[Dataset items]
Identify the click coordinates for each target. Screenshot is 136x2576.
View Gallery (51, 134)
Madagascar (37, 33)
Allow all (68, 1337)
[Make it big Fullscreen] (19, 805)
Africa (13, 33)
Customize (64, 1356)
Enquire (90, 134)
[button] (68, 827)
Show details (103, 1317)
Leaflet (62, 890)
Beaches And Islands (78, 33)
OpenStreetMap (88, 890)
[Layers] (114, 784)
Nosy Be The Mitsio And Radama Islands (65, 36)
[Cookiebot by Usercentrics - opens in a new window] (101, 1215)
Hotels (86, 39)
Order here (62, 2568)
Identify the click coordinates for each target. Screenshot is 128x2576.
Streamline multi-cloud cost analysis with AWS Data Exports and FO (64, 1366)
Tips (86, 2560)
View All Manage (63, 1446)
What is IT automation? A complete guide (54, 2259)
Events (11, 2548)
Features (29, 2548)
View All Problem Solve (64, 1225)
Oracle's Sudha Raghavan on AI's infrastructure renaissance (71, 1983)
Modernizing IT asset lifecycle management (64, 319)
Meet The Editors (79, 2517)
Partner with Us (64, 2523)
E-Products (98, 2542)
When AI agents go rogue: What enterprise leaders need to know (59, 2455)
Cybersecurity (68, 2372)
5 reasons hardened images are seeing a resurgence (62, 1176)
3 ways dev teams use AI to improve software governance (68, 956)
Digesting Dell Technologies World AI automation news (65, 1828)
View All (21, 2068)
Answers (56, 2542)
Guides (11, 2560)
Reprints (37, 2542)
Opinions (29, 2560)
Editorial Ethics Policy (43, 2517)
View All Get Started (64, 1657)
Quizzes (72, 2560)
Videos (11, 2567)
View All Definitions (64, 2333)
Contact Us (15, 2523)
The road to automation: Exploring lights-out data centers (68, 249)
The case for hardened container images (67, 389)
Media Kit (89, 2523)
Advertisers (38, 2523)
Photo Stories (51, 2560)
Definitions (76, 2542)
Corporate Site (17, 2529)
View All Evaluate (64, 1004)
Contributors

DIRECTIONS FOR THIS TASK:
Restate exactly each line of the data from the one bearing "Videos (11, 2567)" to the end, and add nothing.

EXERCISE SOLUTION:
Videos (11, 2567)
View All Definitions (64, 2333)
Contact Us (15, 2523)
The road to automation: Exploring lights-out data centers (68, 249)
The case for hardened container images (67, 389)
Media Kit (89, 2523)
Advertisers (38, 2523)
Photo Stories (51, 2560)
Definitions (76, 2542)
Corporate Site (17, 2529)
View All Evaluate (64, 1004)
Contributors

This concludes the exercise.